*Directive 1*
Render everything in the records from the line containing "You are a GUI" down to the end of the records as a Markdown table with the columns Row and Line, skipping blank lines. Omit the pictures from the table.

*Page excerpt*
◆ ◆ ◆ ◆

Diff of /R/generator_lm.R [000000] .. [409433]

Switch to side-by-side view

--- a
+++ b/R/generator_lm.R
@@ -0,0 +1,215 @@
+#' Language model generator for fasta/fastq files
+#'
+#' @description Iterates over folder containing fasta/fastq files and produces encoding of predictor sequences
+#' and target variables. Will take a sequence of fixed size and use some part of sequence as input and other part as target. 
+#'
+#' @inheritParams train_model
+#' @param path_corpus Input directory where fasta files are located or path to single file ending with fasta or fastq
+#' (as specified in format argument). Can also be a list of directories and/or files.
+#' @param format File format, either `"fasta"` or `"fastq"`.
+#' @param batch_size Number of samples in one batch.
+#' @param maxlen Length of predictor sequence.
+#' @param max_iter Stop after `max_iter` number of iterations failed to produce a new batch.

◆ ◆ ◆ ◆

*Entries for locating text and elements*
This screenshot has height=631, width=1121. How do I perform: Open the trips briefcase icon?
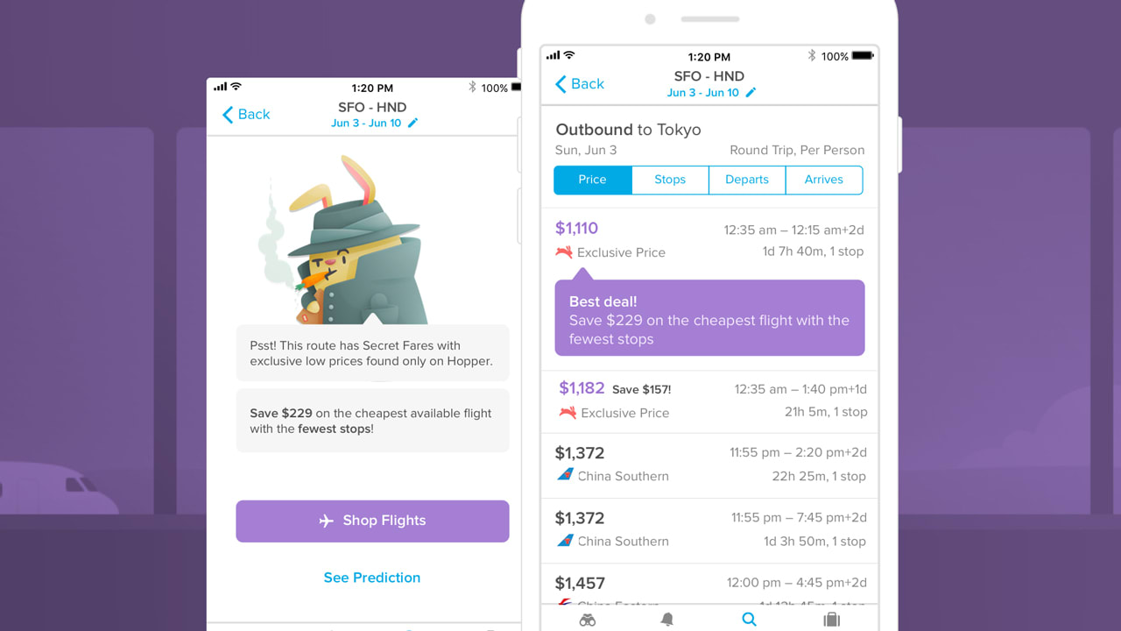click(831, 620)
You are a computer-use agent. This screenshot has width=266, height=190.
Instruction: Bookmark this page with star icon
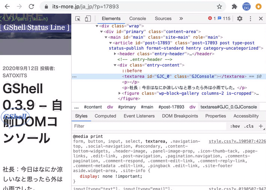(219, 6)
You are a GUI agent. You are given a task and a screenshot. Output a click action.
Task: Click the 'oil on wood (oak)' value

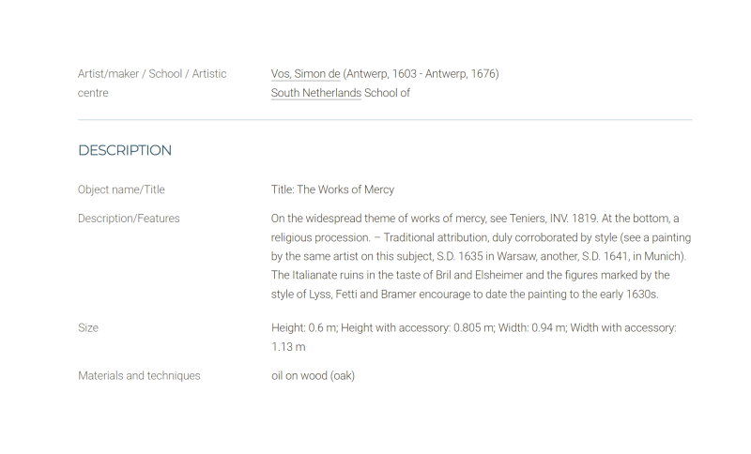[x=313, y=375]
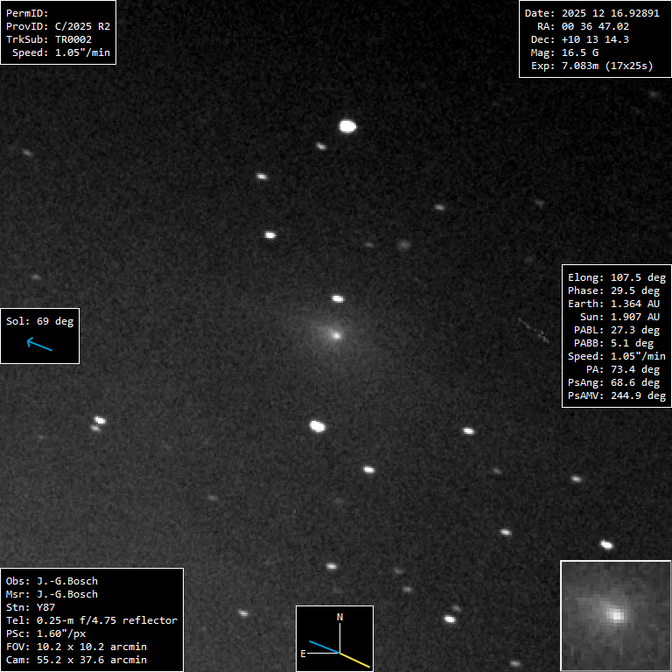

◆ ◆ ◆ ◆

*Directive 2*
Reproduce the diff of generator_lm.R in full, with no changes.

*Right answer 1*
| Row | Line |
|---|---|
| 1 | You are a GUI agent. You are given a task and a screenshot. Output a click action. |
| 2 | Task: Click the 'oil on wood (oak)' value |
| 3 | [x=313, y=375] |

*Right answer 2*
Diff of /R/generator_lm.R [000000] .. [409433]

Switch to side-by-side view

--- a
+++ b/R/generator_lm.R
@@ -0,0 +1,215 @@
+#' Language model generator for fasta/fastq files
+#'
+#' @description Iterates over folder containing fasta/fastq files and produces encoding of predictor sequences
+#' and target variables. Will take a sequence of fixed size and use some part of sequence as input and other part as target. 
+#'
+#' @inheritParams train_model
+#' @param path_corpus Input directory where fasta files are located or path to single file ending with fasta or fastq
+#' (as specified in format argument). Can also be a list of directories and/or files.
+#' @param format File format, either `"fasta"` or `"fastq"`.
+#' @param batch_size Number of samples in one batch.
+#' @param maxlen Length of predictor sequence.
+#' @param max_iter Stop after `max_iter` number of iterations failed to produce a new batch.